_About this exercise_.
Repeat exactly the lines below from the line that contains "Click the Redirect URIs textarea" to the last line, inclusive, without the pictures.

_Material provided_.

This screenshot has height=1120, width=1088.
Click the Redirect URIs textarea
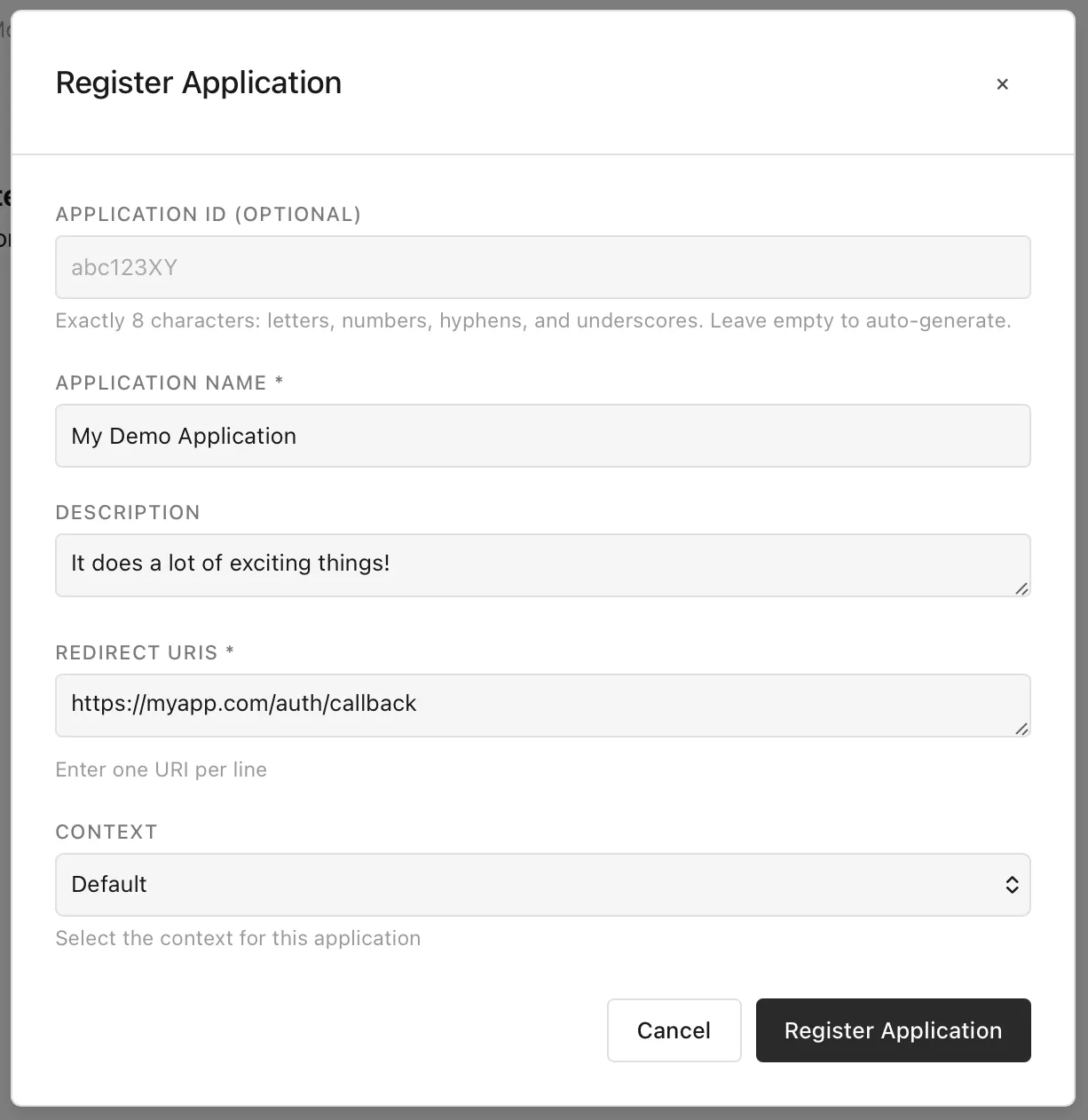[x=542, y=705]
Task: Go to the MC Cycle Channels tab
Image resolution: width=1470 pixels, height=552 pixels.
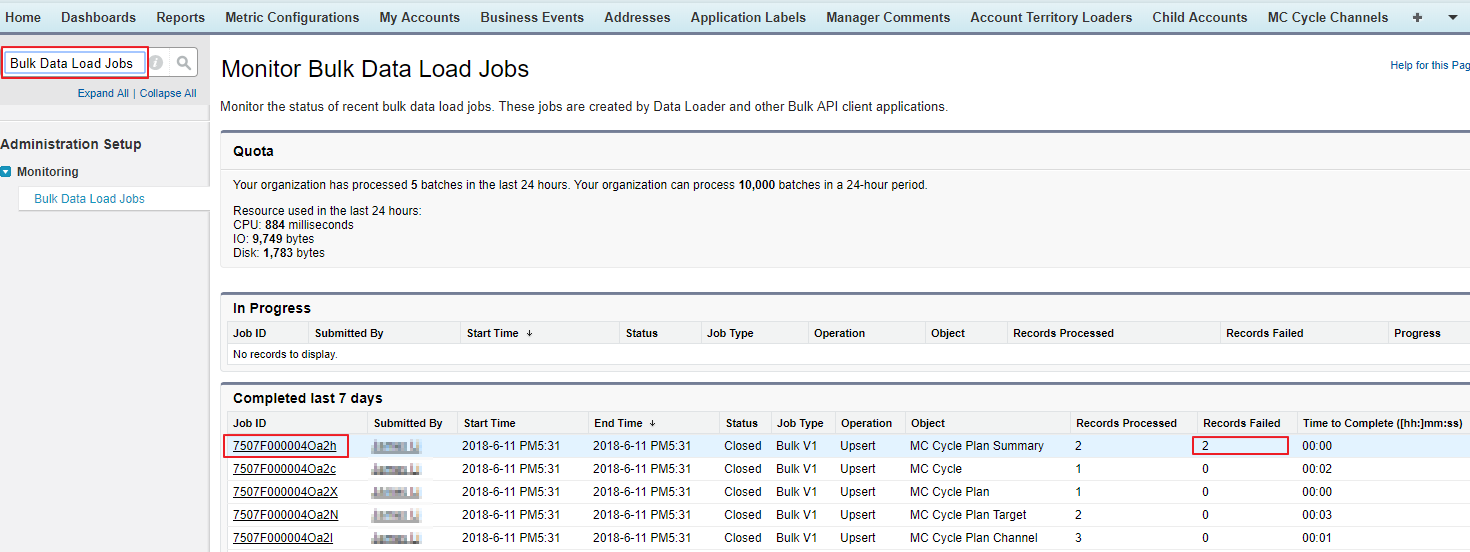Action: coord(1327,17)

_Result_.
Click the Redirect URIs textarea
[x=542, y=705]
Task: Go to the MC Cycle Channels tab
Image resolution: width=1470 pixels, height=552 pixels.
Action: coord(1327,17)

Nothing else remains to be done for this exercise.